Task description - Could you convert everything from the line containing "The width and height of the screenshot is (500, 416)." through the last line of the rows below, both ends included, into a JSON list of strings with one string per line and blank lines left out?

Dataset records -
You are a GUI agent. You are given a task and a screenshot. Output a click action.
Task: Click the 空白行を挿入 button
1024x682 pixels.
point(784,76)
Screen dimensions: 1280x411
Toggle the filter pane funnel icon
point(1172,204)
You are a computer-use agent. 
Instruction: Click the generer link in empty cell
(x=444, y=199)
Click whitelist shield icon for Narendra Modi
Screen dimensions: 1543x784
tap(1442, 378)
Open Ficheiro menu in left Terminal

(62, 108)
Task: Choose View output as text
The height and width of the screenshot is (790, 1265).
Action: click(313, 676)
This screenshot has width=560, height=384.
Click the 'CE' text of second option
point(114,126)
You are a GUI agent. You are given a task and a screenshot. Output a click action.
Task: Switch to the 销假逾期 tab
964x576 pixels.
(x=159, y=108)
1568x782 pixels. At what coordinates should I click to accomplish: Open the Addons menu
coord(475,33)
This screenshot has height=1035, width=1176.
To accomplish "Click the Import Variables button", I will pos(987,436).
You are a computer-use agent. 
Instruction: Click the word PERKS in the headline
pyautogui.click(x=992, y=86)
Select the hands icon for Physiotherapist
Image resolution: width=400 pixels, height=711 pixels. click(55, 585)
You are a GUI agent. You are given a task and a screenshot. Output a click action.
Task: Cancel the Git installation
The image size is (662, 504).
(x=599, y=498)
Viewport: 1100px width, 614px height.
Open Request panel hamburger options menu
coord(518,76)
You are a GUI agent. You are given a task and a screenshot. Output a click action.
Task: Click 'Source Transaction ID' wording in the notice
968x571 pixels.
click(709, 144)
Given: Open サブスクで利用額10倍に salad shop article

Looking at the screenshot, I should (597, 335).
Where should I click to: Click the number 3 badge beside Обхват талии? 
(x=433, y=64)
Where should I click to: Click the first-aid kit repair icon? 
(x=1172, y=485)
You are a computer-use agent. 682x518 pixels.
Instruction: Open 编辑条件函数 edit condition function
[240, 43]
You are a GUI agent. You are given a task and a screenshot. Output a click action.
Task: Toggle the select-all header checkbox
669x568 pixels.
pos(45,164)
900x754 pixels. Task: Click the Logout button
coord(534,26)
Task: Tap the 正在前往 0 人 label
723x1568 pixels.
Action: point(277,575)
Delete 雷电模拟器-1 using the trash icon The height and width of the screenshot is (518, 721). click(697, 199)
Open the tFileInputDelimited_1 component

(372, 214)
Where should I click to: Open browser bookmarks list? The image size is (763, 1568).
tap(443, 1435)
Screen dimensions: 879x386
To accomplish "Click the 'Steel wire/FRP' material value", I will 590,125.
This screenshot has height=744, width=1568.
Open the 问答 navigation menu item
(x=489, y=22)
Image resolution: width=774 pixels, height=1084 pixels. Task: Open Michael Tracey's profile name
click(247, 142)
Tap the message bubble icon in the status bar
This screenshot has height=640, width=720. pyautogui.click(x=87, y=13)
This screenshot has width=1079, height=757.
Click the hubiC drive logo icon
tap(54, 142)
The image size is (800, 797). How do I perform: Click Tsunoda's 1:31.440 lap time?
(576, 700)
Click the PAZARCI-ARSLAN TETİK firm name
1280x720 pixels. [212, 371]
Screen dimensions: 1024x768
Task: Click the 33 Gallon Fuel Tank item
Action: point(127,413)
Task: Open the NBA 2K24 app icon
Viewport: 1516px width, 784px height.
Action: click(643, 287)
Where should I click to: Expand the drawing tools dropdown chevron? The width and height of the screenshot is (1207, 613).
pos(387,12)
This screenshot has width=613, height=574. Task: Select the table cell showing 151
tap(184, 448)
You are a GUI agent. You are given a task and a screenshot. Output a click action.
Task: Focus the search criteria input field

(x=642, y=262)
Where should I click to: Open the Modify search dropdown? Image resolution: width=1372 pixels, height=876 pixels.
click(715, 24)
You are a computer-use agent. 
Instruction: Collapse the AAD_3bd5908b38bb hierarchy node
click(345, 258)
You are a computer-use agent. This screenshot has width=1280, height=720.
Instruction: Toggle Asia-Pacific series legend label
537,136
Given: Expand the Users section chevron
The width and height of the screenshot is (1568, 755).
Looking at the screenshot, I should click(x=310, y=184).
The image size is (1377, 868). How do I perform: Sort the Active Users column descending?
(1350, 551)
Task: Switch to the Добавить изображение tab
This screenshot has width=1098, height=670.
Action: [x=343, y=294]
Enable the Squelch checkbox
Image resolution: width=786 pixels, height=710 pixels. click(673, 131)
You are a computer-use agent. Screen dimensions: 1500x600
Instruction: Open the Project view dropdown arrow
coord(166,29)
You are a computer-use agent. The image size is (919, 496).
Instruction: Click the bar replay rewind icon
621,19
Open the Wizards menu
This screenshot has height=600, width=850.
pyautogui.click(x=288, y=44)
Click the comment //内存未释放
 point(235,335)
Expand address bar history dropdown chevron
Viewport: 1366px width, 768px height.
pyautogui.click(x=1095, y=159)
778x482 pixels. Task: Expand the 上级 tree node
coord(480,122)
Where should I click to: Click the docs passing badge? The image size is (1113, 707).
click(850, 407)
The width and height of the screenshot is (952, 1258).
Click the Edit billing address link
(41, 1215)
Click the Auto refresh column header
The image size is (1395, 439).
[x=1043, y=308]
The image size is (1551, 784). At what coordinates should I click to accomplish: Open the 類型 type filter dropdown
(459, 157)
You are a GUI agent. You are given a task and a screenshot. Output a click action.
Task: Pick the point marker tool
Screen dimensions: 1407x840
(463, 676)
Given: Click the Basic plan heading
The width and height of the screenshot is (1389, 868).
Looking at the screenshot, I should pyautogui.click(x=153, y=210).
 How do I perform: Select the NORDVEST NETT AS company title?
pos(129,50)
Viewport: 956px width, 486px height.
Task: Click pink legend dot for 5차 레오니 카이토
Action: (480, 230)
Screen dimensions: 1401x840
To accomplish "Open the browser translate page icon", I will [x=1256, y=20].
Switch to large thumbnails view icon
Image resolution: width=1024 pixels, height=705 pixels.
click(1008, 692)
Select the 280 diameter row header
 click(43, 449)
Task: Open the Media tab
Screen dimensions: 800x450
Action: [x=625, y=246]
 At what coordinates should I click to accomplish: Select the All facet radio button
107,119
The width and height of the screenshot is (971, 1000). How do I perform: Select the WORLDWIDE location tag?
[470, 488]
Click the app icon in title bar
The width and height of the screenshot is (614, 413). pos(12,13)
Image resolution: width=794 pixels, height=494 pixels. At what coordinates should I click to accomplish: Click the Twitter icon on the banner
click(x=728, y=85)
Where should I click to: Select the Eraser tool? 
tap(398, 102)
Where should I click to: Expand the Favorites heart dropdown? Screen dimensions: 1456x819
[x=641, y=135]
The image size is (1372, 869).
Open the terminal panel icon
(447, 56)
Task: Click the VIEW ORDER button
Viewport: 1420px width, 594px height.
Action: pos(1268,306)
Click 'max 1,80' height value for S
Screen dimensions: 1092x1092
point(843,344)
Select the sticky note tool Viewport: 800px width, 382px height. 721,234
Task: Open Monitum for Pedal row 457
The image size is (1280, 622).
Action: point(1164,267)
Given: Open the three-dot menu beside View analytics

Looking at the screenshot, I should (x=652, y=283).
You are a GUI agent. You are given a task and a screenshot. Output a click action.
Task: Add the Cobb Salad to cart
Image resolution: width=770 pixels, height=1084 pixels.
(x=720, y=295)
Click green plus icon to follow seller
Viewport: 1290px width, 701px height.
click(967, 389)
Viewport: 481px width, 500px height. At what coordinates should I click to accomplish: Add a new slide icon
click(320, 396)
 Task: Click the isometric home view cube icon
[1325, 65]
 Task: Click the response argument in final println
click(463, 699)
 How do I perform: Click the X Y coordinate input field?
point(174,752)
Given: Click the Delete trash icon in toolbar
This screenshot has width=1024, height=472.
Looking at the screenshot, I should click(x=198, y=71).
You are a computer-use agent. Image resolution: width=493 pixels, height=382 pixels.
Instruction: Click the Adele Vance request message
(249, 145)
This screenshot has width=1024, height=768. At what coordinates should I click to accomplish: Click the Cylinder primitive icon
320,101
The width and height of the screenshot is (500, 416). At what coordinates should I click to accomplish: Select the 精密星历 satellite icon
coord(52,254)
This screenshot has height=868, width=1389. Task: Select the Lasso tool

Reply -
[
  "The width and height of the screenshot is (500, 416). At what coordinates should I click to accomplish: Select the 精密星历 satellite icon",
  "coord(52,254)",
  "This screenshot has height=868, width=1389. Task: Select the Lasso tool"
]